GET /_cat/allocation?v&h=node,disk.percent,disk.used,disk.avail,disk.total

Check Index Block Status

GET /_settings?filter_path=*.settings.index.blocks

Check Cluster Settings

GET /_cluster/settings?include_defaults=true&filter_path=*.cluster.routing.allocation.disk*

Immediate Recovery Steps

Step 1: Remove Read-Only Block

PUT /_all/_settings
{
  "index.blocks.read_only_allow_delete": null
}

For specific indices:

PUT /my-index/_settings
{
  "index.blocks.read_only_allow_delete": null
}

Step 2: Free Up Disk Space

Options to quickly free space:

Delete old indices:

DELETE /old-index-2023-01-*

Force merge and delete old segments:

POST /my-index/_forcemerge?only_expunge_deletes=true

Delete unnecessary replicas temporarily:

PUT /my-index/_settings
{
  "index.number_of_replicas": 0
}

Step 3: Temporarily Adjust Watermarks

If you can't immediately free space:

PUT /_cluster/settings
{
  "transient": {
    "cluster.routing.allocation.disk.watermark.low": "90%",
    "cluster.routing.allocation.disk.watermark.high": "95%",
    "cluster.routing.allocation.disk.watermark.flood_stage": "98%"
  }
}

Warning: This is temporary! Plan to add storage or clean data.

Step 4: Verify Recovery

GET /_cluster/health
GET /_cat/allocation?v

Long-Term Solutions

Solution 1: Add More Disk Space

The most sustainable solution:

Expand existing volumes
Add new data nodes
Use larger instance types (cloud)

Solution 2: Implement Index Lifecycle Management

PUT _ilm/policy/disk_management
{
  "policy": {
    "phases": {
      "hot": {
        "actions": {
          "rollover": {
            "max_size": "50gb",
            "max_age": "7d"
          }
        }
      },
      "warm": {
        "min_age": "30d",
        "actions": {
          "shrink": {
            "number_of_shards": 1
          },
          "forcemerge": {
            "max_num_segments": 1
          }
        }
      },
      "delete": {
        "min_age": "90d",
        "actions": {
          "delete": {}
        }
      }
    }
  }
}

Solution 3: Configure Proper Watermarks

PUT /_cluster/settings
{
  "persistent": {
    "cluster.routing.allocation.disk.watermark.low": "85%",
    "cluster.routing.allocation.disk.watermark.high": "90%",
    "cluster.routing.allocation.disk.watermark.flood_stage": "95%",
    "cluster.routing.allocation.disk.watermark.flood_stage.frozen": "97%",
    "cluster.routing.allocation.disk.watermark.flood_stage.frozen.max_headroom": "20GB"
  }
}

Solution 4: Use Absolute Values for Large Disks

For very large disks, use absolute values:

PUT /_cluster/settings
{
  "persistent": {
    "cluster.routing.allocation.disk.watermark.low": "500gb",
    "cluster.routing.allocation.disk.watermark.high": "200gb",
    "cluster.routing.allocation.disk.watermark.flood_stage": "100gb"
  }
}

Solution 5: Automatic Read-Only Removal (ES 7.4+)

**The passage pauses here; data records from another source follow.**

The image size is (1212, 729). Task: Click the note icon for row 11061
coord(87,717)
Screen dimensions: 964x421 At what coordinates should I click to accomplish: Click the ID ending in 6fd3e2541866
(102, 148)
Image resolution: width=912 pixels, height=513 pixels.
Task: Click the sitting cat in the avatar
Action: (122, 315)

Enable automatic removal when disk frees up:

PUT /_cluster/settings
{
  "persistent": {
    "cluster.routing.allocation.disk.watermark.enable_for_single_data_node": true
  }
}

Preventing Future Issues

Set Up Monitoring

Alert when disk usage approaches thresholds:

GET /_cat/allocation?v&h=node,disk.percent

Alert thresholds:

Warning: 75%
Critical: 80%
Emergency: 85%

Implement Data Retention

Use ILM for automatic index deletion
Review retention policies regularly
Archive old data to cheaper storage

Capacity Planning

Track disk growth rate
Plan for data growth + headroom
Schedule regular capacity reviews

Quick Recovery Script

#!/bin/bash
# recover-from-readonly.sh

# Remove read-only blocks
curl -X PUT "localhost:9200/_all/_settings" -H 'Content-Type: application/json' -d'
{
  "index.blocks.read_only_allow_delete": null
}
'

# Check cluster health
curl -X GET "localhost:9200/_cluster/health?pretty"

# Check disk allocation
curl -X GET "localhost:9200/_cat/allocation?v"

Understanding Watermark Behavior

Allocation Decisions

Below low watermark: Normal operation
Between low and high: New shards not allocated to node
Between high and flood: Shards relocated away
Above flood stage: Indices become read-only

Refresh Interval

Elasticsearch checks disk usage periodically:

PUT /_cluster/settings
{
  "persistent": {
    "cluster.info.update.interval": "30s"
  }
}

Single-Node Clusters

For single-node clusters, behavior is different:

PUT /_cluster/settings
{
  "persistent": {
    "cluster.routing.allocation.disk.watermark.enable_for_single_data_node": true
  }
}

Troubleshooting Checklist

When encountering read-only errors:

Check current disk usage: GET /_cat/allocation?v
Identify which indices are blocked
Remove read-only block
Free up disk space or add capacity
Verify writes are working
Adjust watermarks if needed
Set up monitoring to prevent recurrence
Review ILM policies